WORKING DATA:
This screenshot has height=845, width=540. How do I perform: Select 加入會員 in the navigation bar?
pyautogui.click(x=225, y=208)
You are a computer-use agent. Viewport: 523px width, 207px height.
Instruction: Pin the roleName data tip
==
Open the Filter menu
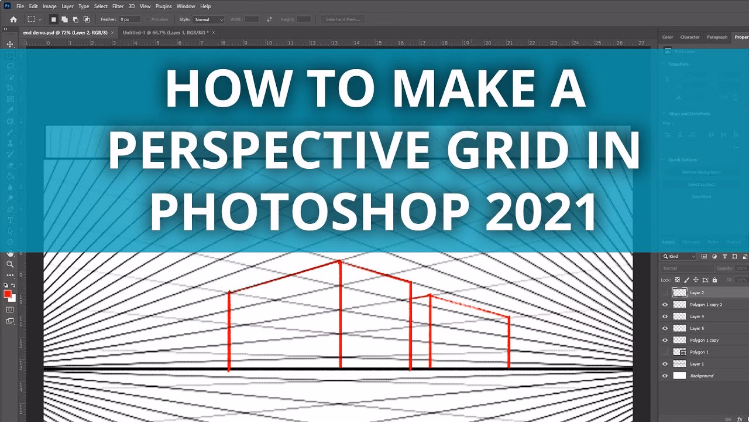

TASK BRIEF:
Copy out the rows between the line holding "This screenshot has" and the line holding "Instruction: Pin the roleName data tip", inclusive, requests included, and multiply every coordinate in the answers by 1.45, rounding to whole numbers with halves going up. Give only those lines.

TASK RESPONSE:
This screenshot has height=845, width=540. How do I perform: Select 加入會員 in the navigation bar?
pyautogui.click(x=326, y=302)
You are a computer-use agent. Viewport: 523px width, 207px height.
Instruction: Pin the roleName data tip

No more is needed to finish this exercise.